(Stored data)
________________
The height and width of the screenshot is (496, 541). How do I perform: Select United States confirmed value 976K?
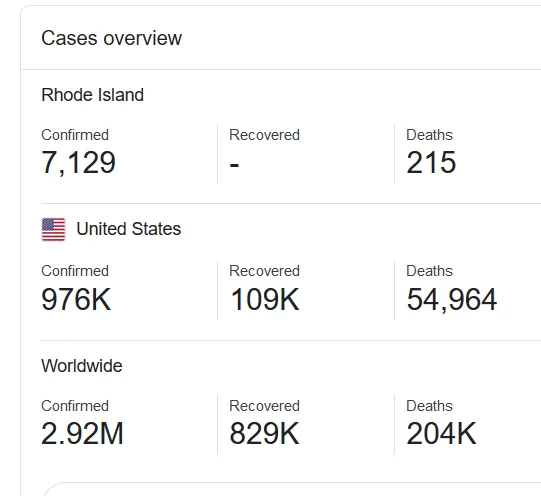click(76, 299)
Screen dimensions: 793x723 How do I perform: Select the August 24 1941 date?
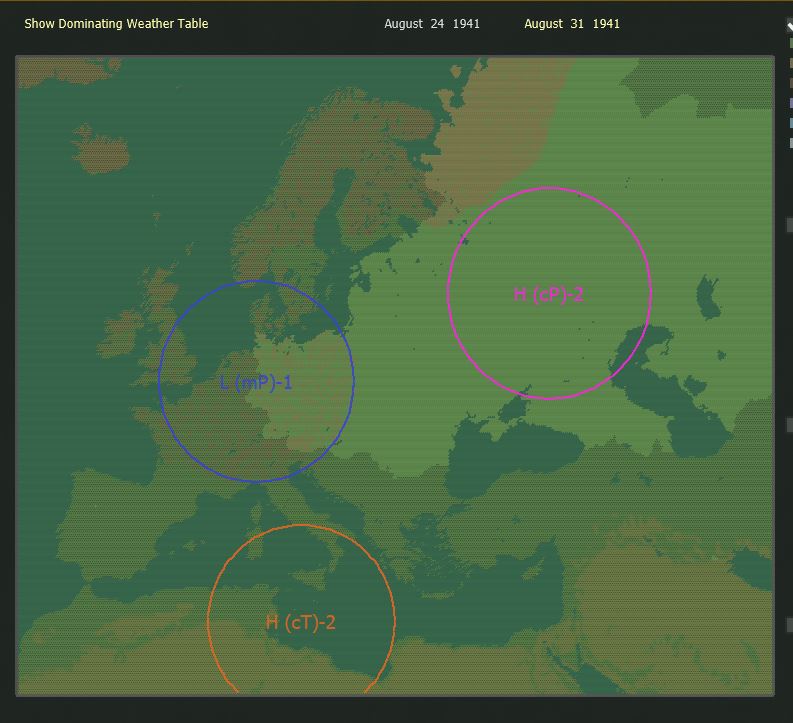[432, 24]
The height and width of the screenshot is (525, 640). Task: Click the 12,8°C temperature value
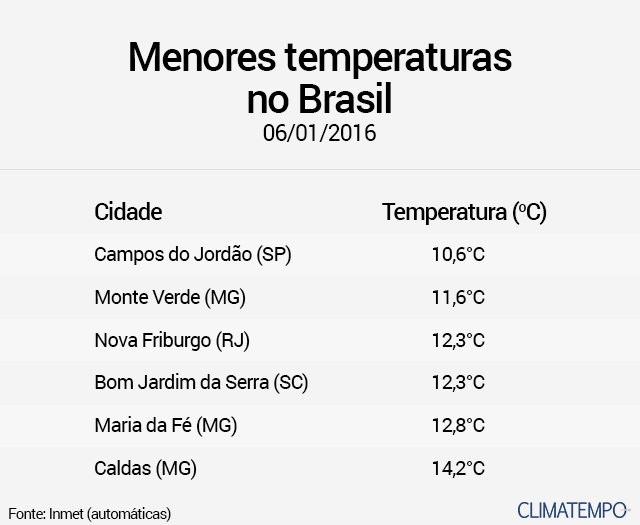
________________
THE PROBLEM>
Could you reproduce the entries verbatim, leaving out all pictures?

ANSWER BELOW>
The height and width of the screenshot is (496, 541). How do I perform: Select United States confirmed value 976K?
click(76, 299)
Screen dimensions: 793x723 How do I perform: Select the August 24 1941 date?
[432, 24]
The height and width of the screenshot is (525, 640). Task: Click the 12,8°C temperature value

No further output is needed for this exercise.